Since my daughter could tell that she was making the woman nervous she asked her if she’d stay there and she would run into Target and get a wool hat and gloves and some cash to get coffee.

When my daughter came out of Target with her purchases a policeman passed by her walking in. She stopped him and told him about the homeless lady. She told him she didn’t feel comfortable offering her a ride to a shelter by herself.

But she asked him if he would take her to a shelter if the woman agreed to go.

He told her he couldn’t because of “liability.”

But my daughter said he had a gun and protection in his police vehicle that she simply did not have in hers. She didn’t think that was necessary, but one never knows.

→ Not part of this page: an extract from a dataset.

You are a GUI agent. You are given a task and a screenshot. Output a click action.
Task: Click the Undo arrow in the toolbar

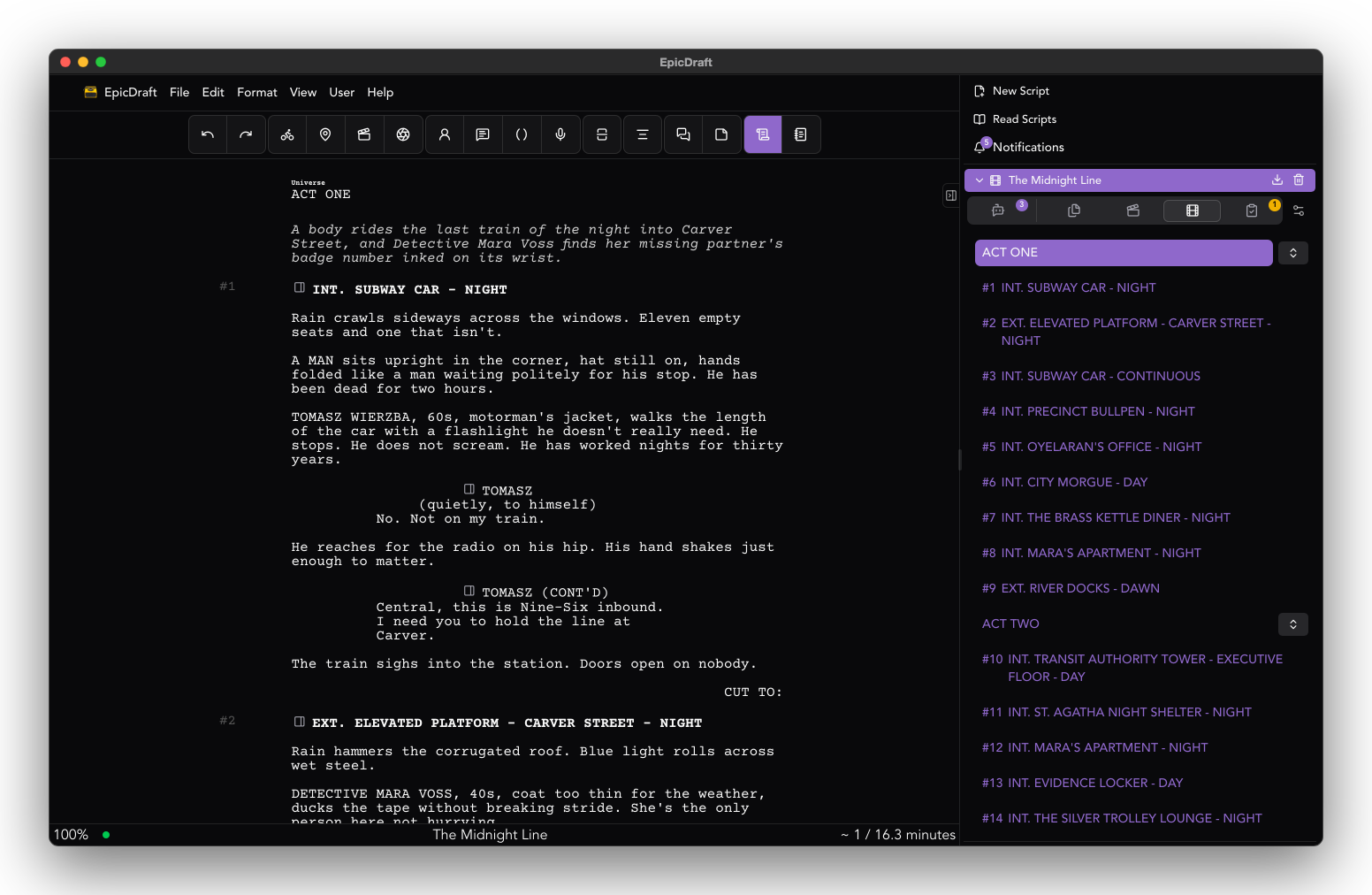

The policeman chuckled and said: “They are everywhere and you can’t save them all.”

She was furious at his response. She went ahead and took the gloves and items she’d purchased to the homeless woman whose face was bright red from the cold wind, and gave them to her. She told her to stay warm and get some coffee with the money she gave her.

Of course by now my daughter was really upset and angry and began to cry in frustration. She said the woman acted like she didn’t deserve to be warm. And that just broke her heart.

She said she knows that people make their own individual choices and maybe the woman didn’t want to go to the shelter.

Maybe she didn’t feel safe there and had reasons why she would rather be sitting in freezing weather rather than be warm indoors.

Perhaps it is mental illness or shame or who knows what. But, my daughter kept saying: “She is a human being.”

The officer was right about one thing. You can’t help them all.

But on the other hand he could have shown a bit of compassion. Maybe he could have taken the time to attempt to help that one woman.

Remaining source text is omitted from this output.